— Problem to work on —
Retype all the records with nothing changed.

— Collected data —
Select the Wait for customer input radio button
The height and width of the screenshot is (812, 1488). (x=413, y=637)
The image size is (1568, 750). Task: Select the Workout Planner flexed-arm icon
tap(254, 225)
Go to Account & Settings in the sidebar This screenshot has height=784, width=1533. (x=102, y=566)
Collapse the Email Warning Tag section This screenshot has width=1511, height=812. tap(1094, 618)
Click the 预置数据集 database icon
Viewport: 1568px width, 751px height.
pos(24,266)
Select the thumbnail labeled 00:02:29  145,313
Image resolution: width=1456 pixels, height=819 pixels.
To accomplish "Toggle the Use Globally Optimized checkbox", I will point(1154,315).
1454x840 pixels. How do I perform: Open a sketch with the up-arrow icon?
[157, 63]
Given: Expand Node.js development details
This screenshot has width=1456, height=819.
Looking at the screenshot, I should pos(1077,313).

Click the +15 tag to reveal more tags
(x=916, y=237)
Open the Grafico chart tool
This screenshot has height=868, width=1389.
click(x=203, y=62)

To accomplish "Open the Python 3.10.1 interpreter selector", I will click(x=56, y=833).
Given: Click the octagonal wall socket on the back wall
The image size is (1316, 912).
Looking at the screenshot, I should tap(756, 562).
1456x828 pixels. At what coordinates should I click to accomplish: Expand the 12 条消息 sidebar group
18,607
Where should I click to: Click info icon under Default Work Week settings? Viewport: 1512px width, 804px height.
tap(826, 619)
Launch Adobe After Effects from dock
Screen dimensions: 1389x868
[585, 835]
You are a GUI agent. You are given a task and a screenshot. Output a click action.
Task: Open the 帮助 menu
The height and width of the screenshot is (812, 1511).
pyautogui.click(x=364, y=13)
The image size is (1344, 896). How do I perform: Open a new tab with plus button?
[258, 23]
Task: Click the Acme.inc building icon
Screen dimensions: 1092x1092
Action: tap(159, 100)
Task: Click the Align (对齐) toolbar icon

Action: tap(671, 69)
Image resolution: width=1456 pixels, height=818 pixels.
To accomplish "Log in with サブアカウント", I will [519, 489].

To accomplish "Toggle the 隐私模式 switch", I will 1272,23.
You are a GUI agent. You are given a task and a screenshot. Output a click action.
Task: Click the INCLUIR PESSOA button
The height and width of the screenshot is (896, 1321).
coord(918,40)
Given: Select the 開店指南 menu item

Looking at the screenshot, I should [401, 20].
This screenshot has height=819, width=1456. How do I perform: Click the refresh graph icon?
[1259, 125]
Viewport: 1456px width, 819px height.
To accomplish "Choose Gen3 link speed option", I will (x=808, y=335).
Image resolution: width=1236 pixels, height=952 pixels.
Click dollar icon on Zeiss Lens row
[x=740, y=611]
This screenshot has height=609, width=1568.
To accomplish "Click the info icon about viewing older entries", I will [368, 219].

— Completed task —
Select the Wait for customer input radio button
The height and width of the screenshot is (812, 1488). (x=413, y=637)
The image size is (1568, 750). Task: Select the Workout Planner flexed-arm icon
tap(254, 225)
Go to Account & Settings in the sidebar This screenshot has height=784, width=1533. (x=102, y=566)
Collapse the Email Warning Tag section This screenshot has width=1511, height=812. tap(1094, 618)
Click the 预置数据集 database icon
Viewport: 1568px width, 751px height.
pos(24,266)
Select the thumbnail labeled 00:02:29  145,313
Image resolution: width=1456 pixels, height=819 pixels.
To accomplish "Toggle the Use Globally Optimized checkbox", I will point(1154,315).
1454x840 pixels. How do I perform: Open a sketch with the up-arrow icon?
[157, 63]
Given: Expand Node.js development details
This screenshot has width=1456, height=819.
Looking at the screenshot, I should pos(1077,313).

Click the +15 tag to reveal more tags
(x=916, y=237)
Open the Grafico chart tool
This screenshot has height=868, width=1389.
click(x=203, y=62)

To accomplish "Open the Python 3.10.1 interpreter selector", I will click(x=56, y=833).
Given: Click the octagonal wall socket on the back wall
The image size is (1316, 912).
Looking at the screenshot, I should tap(756, 562).
1456x828 pixels. At what coordinates should I click to accomplish: Expand the 12 条消息 sidebar group
18,607
Where should I click to: Click info icon under Default Work Week settings? Viewport: 1512px width, 804px height.
tap(826, 619)
Launch Adobe After Effects from dock
Screen dimensions: 1389x868
[585, 835]
You are a GUI agent. You are given a task and a screenshot. Output a click action.
Task: Open the 帮助 menu
The height and width of the screenshot is (812, 1511).
pyautogui.click(x=364, y=13)
The image size is (1344, 896). How do I perform: Open a new tab with plus button?
[258, 23]
Task: Click the Acme.inc building icon
Screen dimensions: 1092x1092
Action: tap(159, 100)
Task: Click the Align (对齐) toolbar icon

Action: tap(671, 69)
Image resolution: width=1456 pixels, height=818 pixels.
To accomplish "Log in with サブアカウント", I will [519, 489].

To accomplish "Toggle the 隐私模式 switch", I will 1272,23.
You are a GUI agent. You are given a task and a screenshot. Output a click action.
Task: Click the INCLUIR PESSOA button
The height and width of the screenshot is (896, 1321).
coord(918,40)
Given: Select the 開店指南 menu item

Looking at the screenshot, I should [401, 20].
This screenshot has height=819, width=1456. How do I perform: Click the refresh graph icon?
[1259, 125]
Viewport: 1456px width, 819px height.
To accomplish "Choose Gen3 link speed option", I will (x=808, y=335).
Image resolution: width=1236 pixels, height=952 pixels.
Click dollar icon on Zeiss Lens row
[x=740, y=611]
This screenshot has height=609, width=1568.
To accomplish "Click the info icon about viewing older entries", I will [368, 219].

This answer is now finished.